Respiro aliviada cuando mi bicicleta coge velocidad y siento que el viento me azota el cabello, y el cartel de En Venta que hay en el patio delantero de casa se pierde más y más en la distancia.

Podría hacer este trayecto con los ojos cerrados; la ruta está profundamente grabada en mi memoria. Es absurdo pensar que dentro de poco ya no la recorreré más.

Cada curva conocida, cada colina y punto de referencia serán cosa del pasado, porque lo más probable es que nos mudemos a un piso en el pueblo. La Panadería de Gabby estará a la vuelta de la esquina.

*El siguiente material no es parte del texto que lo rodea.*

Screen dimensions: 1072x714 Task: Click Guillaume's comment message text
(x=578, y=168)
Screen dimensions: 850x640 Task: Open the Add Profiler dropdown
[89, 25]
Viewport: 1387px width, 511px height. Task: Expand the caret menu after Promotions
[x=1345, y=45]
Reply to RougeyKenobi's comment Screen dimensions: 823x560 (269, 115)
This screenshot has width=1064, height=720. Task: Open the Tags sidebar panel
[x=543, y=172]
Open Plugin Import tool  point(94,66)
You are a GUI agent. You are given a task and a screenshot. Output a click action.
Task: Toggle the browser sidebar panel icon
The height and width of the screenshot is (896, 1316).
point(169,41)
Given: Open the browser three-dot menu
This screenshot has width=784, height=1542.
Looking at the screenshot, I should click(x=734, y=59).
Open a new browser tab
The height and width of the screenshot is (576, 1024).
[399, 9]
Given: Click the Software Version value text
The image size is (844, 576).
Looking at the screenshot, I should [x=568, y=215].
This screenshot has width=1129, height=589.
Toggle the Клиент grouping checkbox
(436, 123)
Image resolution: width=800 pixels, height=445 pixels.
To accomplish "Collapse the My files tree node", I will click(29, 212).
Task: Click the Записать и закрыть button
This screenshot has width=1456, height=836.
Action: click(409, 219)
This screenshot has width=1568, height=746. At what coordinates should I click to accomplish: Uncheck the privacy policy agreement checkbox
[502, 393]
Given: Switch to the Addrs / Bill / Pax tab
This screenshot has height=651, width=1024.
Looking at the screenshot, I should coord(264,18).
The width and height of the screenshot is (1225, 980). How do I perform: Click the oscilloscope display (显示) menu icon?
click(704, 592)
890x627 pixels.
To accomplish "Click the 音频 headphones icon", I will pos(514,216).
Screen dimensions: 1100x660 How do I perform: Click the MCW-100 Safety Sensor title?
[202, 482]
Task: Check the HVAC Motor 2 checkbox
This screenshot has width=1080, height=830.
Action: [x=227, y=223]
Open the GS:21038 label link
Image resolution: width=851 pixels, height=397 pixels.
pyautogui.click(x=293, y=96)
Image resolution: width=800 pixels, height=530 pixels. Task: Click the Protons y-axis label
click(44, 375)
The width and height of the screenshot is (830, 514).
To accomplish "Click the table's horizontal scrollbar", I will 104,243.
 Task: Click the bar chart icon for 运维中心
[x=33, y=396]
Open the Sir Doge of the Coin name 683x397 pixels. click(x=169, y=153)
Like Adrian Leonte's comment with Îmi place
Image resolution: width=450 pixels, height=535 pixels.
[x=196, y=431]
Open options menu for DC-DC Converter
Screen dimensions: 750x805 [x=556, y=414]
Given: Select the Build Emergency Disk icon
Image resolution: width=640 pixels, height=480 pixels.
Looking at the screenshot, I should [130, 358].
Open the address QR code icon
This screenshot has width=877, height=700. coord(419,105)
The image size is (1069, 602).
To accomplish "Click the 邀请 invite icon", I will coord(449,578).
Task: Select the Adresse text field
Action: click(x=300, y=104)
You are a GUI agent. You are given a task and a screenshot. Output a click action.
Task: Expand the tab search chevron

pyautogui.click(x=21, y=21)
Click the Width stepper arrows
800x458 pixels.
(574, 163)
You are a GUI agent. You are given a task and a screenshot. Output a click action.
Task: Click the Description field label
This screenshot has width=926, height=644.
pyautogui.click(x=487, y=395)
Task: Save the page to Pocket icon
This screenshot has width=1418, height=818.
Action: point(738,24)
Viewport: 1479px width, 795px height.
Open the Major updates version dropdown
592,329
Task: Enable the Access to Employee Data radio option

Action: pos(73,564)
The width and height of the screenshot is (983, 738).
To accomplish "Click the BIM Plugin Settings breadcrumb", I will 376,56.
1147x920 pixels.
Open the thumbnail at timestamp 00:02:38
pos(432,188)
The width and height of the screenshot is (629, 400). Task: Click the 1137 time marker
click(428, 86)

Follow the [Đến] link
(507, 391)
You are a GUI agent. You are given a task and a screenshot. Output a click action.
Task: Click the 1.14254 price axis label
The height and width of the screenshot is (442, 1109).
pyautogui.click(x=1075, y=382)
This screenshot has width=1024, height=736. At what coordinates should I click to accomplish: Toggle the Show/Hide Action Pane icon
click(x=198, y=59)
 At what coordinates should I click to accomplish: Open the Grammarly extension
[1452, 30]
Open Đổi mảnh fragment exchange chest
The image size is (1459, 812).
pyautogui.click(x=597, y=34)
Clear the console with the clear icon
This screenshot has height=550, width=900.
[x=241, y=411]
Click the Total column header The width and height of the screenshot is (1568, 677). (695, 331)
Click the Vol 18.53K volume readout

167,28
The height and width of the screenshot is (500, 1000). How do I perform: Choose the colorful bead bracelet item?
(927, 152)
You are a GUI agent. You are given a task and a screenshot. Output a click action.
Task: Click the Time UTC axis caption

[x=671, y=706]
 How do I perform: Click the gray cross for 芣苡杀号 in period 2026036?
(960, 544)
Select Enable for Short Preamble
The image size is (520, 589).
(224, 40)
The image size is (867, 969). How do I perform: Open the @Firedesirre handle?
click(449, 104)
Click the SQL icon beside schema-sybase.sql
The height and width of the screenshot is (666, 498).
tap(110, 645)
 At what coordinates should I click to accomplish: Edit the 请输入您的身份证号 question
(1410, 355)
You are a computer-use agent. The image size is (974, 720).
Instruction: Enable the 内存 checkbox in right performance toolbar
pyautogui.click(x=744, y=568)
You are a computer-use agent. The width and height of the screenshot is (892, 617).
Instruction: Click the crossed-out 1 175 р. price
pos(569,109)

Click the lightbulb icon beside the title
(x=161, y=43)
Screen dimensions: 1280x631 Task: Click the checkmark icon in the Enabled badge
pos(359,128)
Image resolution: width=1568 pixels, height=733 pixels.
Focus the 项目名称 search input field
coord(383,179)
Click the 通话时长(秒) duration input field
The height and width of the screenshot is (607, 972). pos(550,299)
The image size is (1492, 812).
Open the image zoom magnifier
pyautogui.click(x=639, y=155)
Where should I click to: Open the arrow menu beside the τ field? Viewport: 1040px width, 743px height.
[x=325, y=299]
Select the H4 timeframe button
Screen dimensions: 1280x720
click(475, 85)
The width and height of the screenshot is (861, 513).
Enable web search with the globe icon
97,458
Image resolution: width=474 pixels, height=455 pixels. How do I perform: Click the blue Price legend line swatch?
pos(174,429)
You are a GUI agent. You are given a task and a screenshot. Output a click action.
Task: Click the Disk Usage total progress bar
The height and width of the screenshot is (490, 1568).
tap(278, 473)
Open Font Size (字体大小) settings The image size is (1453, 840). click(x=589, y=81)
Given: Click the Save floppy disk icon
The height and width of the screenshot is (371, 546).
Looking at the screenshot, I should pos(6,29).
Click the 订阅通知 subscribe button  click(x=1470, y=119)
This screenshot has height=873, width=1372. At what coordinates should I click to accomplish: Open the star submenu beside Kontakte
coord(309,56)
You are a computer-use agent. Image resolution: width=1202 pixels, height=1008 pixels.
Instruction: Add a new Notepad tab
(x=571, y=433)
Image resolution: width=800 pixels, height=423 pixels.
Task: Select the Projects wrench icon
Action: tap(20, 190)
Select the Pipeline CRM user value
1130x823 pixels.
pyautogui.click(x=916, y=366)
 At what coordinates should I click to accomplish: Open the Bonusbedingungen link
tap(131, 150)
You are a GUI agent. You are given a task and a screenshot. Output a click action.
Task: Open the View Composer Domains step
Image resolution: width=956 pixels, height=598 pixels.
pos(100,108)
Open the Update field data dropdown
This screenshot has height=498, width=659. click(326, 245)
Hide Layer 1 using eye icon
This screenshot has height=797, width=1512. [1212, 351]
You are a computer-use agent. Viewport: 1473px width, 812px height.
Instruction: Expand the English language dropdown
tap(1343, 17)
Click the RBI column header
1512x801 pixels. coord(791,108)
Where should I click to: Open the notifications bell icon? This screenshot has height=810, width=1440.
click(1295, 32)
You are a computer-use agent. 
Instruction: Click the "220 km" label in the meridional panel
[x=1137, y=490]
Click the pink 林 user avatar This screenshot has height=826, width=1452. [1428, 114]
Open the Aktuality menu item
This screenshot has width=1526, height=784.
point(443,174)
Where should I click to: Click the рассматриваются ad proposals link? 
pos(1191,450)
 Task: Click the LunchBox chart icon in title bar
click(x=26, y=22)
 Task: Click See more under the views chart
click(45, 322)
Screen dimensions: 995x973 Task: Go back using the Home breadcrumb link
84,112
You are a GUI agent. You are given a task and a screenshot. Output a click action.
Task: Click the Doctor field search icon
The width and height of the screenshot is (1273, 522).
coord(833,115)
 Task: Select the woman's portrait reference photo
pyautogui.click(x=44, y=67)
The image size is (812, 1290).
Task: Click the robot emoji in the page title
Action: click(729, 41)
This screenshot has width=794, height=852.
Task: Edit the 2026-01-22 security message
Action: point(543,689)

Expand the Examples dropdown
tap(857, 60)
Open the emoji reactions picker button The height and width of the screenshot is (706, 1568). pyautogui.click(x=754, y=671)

Aunque papá aún no me ha dicho ni pío.

Giro hacia la calle principal que me llevará directa al corazón de Exide y oteo el horizonte mientras un coche rojo me adelanta despacio. Tras él, asoma una vasta extensión de tierras de cultivo; los tallos del maíz crecen más y más a medida que pedaleo.

Y, por supuesto, no podían faltar las vacas.

Se atisban en cada franja de tierra de cultivos que hay entre urbanización y urbanización de casas prefabricadas, haraganeando en los campos de césped, sin una sola preocupación en mente.

Cada franja pertenece a una familia de Exide que se ha negado a vender sus tierras y ser confinado unos kilómetros más al sur, en dos casas adosadas baratas y desvencijadas en las que en realidad nadie quiere vivir.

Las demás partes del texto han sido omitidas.